Представим проанализированную выше кросс-табуляцию в виде диаграммы, приведенной на рис. 4, где показано эволюционное поле вероятности.

Цифры на диаграммах указывают процент обществ с данным уровнем сложности общины среди обществ с данным числом уровней на-добщинной интеграции. Например, число 54 в верхней части центрального столбца ряда 3 означает, что 54% всех обществ с тремя уровнями надобщинной политической интеграции имеют сложные общины, а число 41 по соседству заставляет предположить, что с переходом от трех-к четырехуровневым надобщинным политическим системам сохранение сложных общинных структур становится менее вероятным, в то время как повышается вероятность появления как сверхсложных, так и упрощенных общин (о чем напоминает сравнительная высота соответствующих столбцов). В целом, чем больше относительная высота столбца в данном ряду, тем выше вероятность развития соответствующего типа общинной организации среди обществ с указанным числом на-добщинных уровней политической интеграции. Сравнительная оценка столбцов в двух смежных рядах позволяет также оценить вероятность разных направлений трансформации общинных структур при надстраивании соответствующего уровня надобщинной иерархии. Диаграмма вполне определенно описывает обсуждавшиеся выше эволюционные альтернативы: развитие общинных структур до определенного уровня должно с высокой вероятностью предшествовать появлению надобщинных интеграционных уровней; вплоть до появления второго надобщинного уровня развитие внутриобщинных и надобщинных структур сопровождается их усложнением, однако после появления второго надобщинного уровня появляется тенденция к росту процента как наиболее простых, так и наиболее сложных общин, при том что вероятность сохранения сложной (в противоположность как простой, так и сверхсложной) общины начинает все более и более уменьшаться). И т.д.

Таким образом, мы полагаем, что диаграмма 4 может вполне использоваться для приблизительной оценки возможной структуры соответствующего среза эволюционного поля вероятности, в качестве простой нелинейной эволюционной модели.

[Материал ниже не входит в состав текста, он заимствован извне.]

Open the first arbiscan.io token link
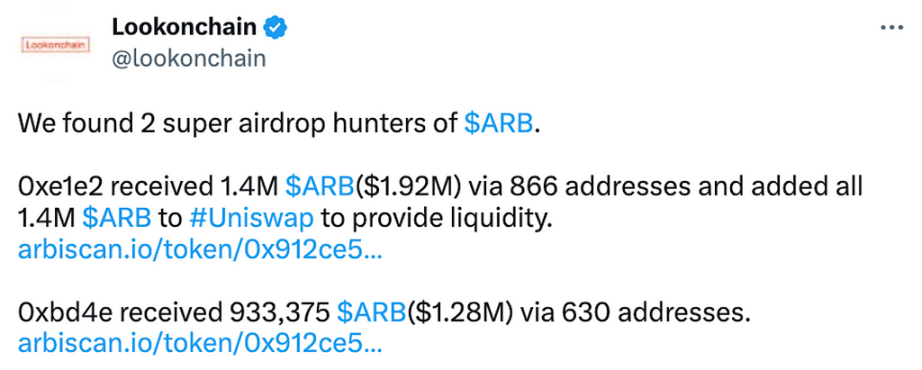This screenshot has height=370, width=922. 200,250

Вместе с тем однако, очевидно, что для получения более точных оценок структуры эволюционного поля вероятности необходимо добавление в существующие антропологические БД социоантропогических данных исторических источников.

Заключение

В первых трех разделах мы рассмотрели различные теории эволюции и пришли к заключению, что с точки зрения современного развития культурной антропологии теория однолинейной эволюция могла бы быть оправданной, если бы существовала стопроцентная зависимость между всеми основными одномерными показателями социальной эволюции. Однако в реальности более чем за сто лет поисков не удалось зафиксировать столь жестких корреляций ни для одной пары значимых эволюционных показателей. В то же время и многолинейный подход является лишь «псевдоальтернативой» однолинейных теорий, поскольку вместо одной функциональной зависимости он постулирует существование нескольких подобного рода зависимостей, действующих для разного типа обществ.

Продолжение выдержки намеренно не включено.